Manzo v 372 Doughty Blvd. Corp. |
2017 NY Slip Op 01191 |
Decided on February 15, 2017 |
Appellate Division, Second Department |
Published by New York State Law Reporting Bureau pursuant to Judiciary Law § 431. |
This opinion is uncorrected and subject to revision before publication in the Official Reports. |
Decided on February 15, 2017 SUPREME COURT OF THE STATE OF NEW YORK Appellate Division, Second Judicial Department
WILLIAM F. MASTRO, J.P.
MARK C. DILLON
RUTH C. BALKIN
JOSEPH J. MALTESE, JJ.
2014-06754
(Index No. 641/11)
v
372 Doughty Boulevard Corp., respondent.
Glickenhouse Queen (Pollack, Pollack, Isaac & De Cicco, LLP, New York, NY [Brian J. Isaac and Beth S. Gereg], of counsel), for appellant.
O'Connor, O'Connor, Hintz & Deveney, LLP, Melville, NY (Ellen M. Baumgartner of counsel), for respondent.
DECISION & ORDER
In an action, inter alia, to recover damages for wrongful death, the plaintiff appeals from an order of the Supreme Court, Nassau County (Bruno, J.), entered May 23, 2014, which granted the defendant's motion for summary judgment dismissing the complaint.
ORDERED that the order is affirmed, with costs.
On May 6, 2010, the plaintiff's decedent, Arturo Manzo (hereinafter the decedent), allegedly fell to his death from the roof of a two-story office building owned by the defendant corporation. The decedent allegedly was asked by his now-deceased uncle, an officer of the defendant for whom he performed odd jobs, to measure a window in the office building. It is undisputed that there were no witnesses to the accident and it is unknown why the decedent was on the roof.

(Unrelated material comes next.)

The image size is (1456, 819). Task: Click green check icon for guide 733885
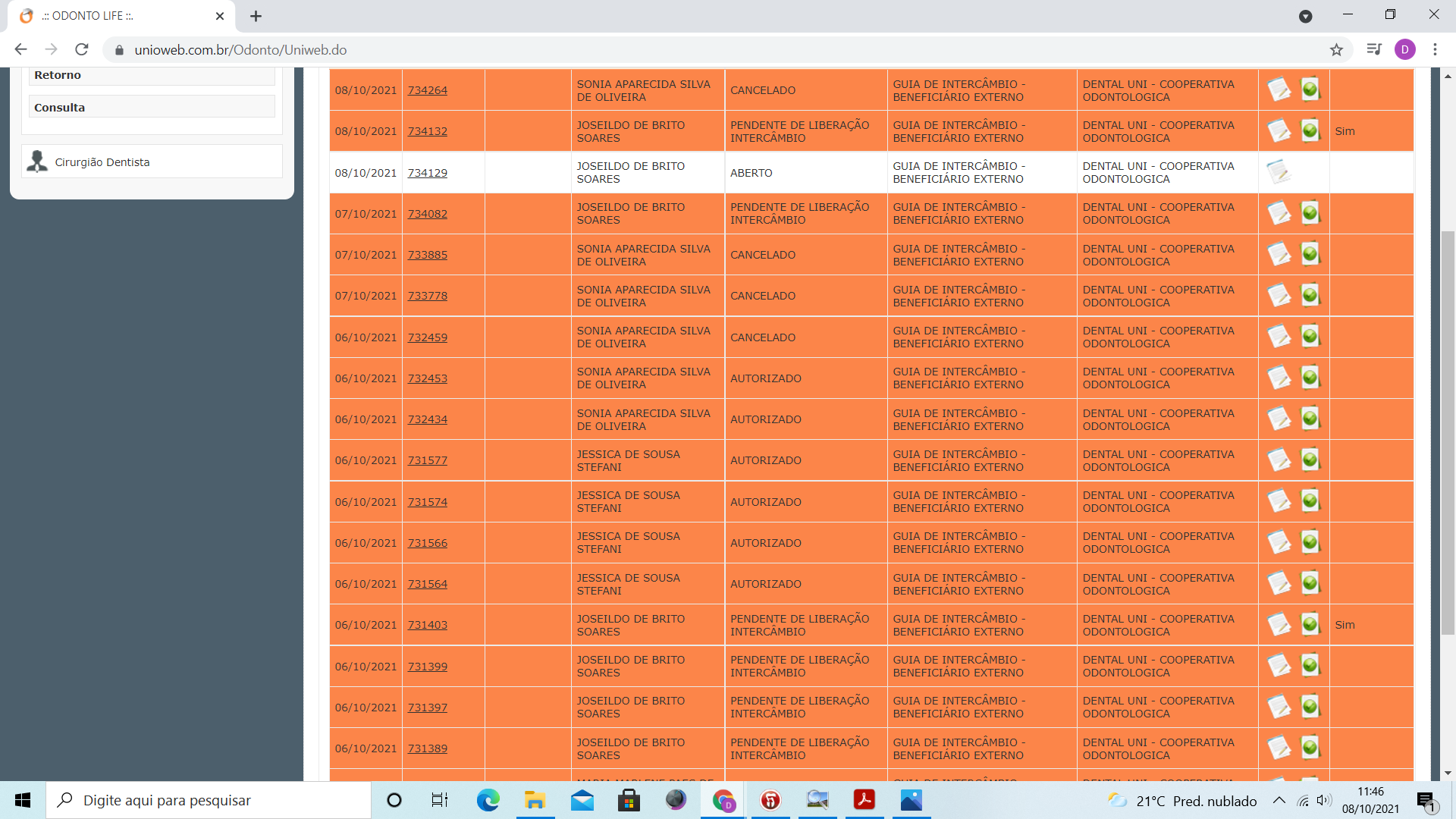(x=1310, y=254)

In January 2011, the plaintiff commenced this action, inter alia, to recover damages for wrongful death alleging violations of Labor Law §§ 240(1) and 241(6), and common-law negligence. Following discovery, the defendant moved for summary judgment dismissing the complaint, contending, inter alia, that the plaintiff was unable to identify what caused the decedent's death. The Supreme Court granted the defendant's motion on the ground that any finding that the decedent fell from the defendant's roof or that the fall was attributable to the defendant's alleged negligence or alleged violations of the Labor Law would be purely speculative.
In support of its motion, the defendant established its prima facie entitlement to judgment as a matter of law by demonstrating that the plaintiff could not identify what caused the alleged accident (see Hod v Orchard Fields, LLC, 111 AD3d 794, 794-795; Yefet v Shalmoni, 81 AD3d 637, 637; Martone v Shields, 71 AD3d 840, 840-841; Hennington v Ellington, 22 AD3d 721, 721; Tejada v Jonas, 17 AD3d 448, 448). In opposition, the plaintiff failed to raise a triable issue of fact as to whether the defendant's conduct proximately caused the decedent's death (see Burgos v Aqueduct Realty Corp., 92 NY2d 544, 550; Schneider v Kings Hwy. Hosp. Ctr., 67 NY2d 743, 744). Where, as here, there are several equally plausible explanations for the decedent's death, which are not attributable to any alleged negligence of, or Labor Law violations by, the defendant, [*2]any determination by the trier of facts as to causation would be based on sheer speculation (see Hod v Orchard Fields, LLC, 111 AD3d at 795; Teplitskaya v 3096 Owners Corp., 289 AD2d 477, 478; Schafrick v Shinnecock Bait & Tackle Co., 204 AD2d 706, 708; Thomas v New York City Tr. Auth., 194 AD2d 663, 664).
Accordingly, the Supreme Court properly granted the defendant's motion for summary judgment dismissing the complaint.
MASTRO, J.P., DILLON, BALKIN and MALTESE, JJ., concur.